A Vector That a Matrix Cannot Turn
Most vectors, when multiplied by a square matrix, change both direction and length. A small set — the eigenvectors — change only their length. Their direction is fixed by the matrix. They are the invariant directions of the transformation.
Finding the eigenvectors of a matrix is finding its hidden coordinate system — the directions along which the matrix's action becomes simple multiplication.

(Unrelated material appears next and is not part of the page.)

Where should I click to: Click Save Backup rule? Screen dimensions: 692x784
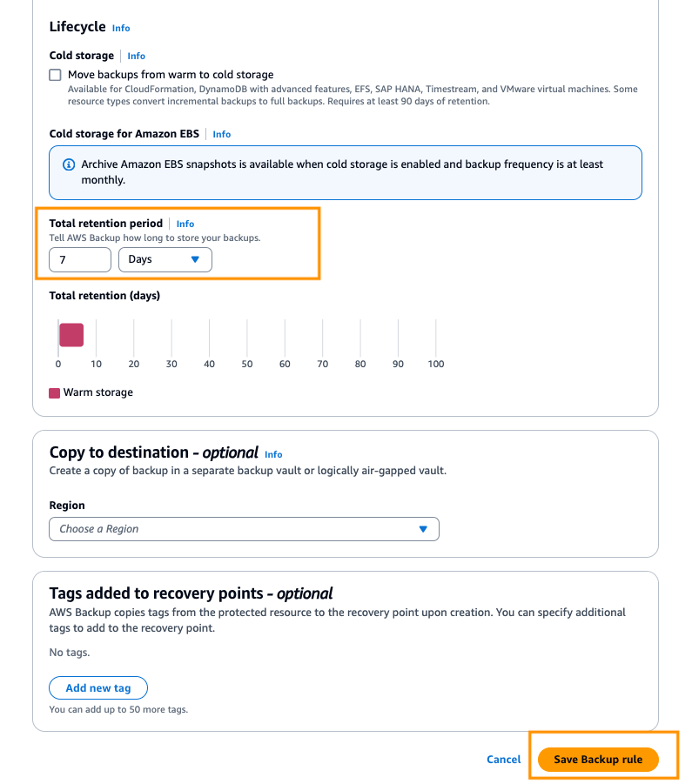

Once you know these directions, problems involving the matrix's repeated action (powers of $A$, exponentials of $A$, differential equations) become straightforward.
What an Eigenvector Is
Given a square matrix $A$ of size $n \times n$, a nonzero vector $v$ is an eigenvector of $A$ if there exists a scalar $\lambda$ such that
$$A v = \lambda v.$$
The scalar $\lambda$ is the eigenvalue associated with $v$. The equation says: applying $A$ to $v$ produces the same vector $v$, scaled by $\lambda$.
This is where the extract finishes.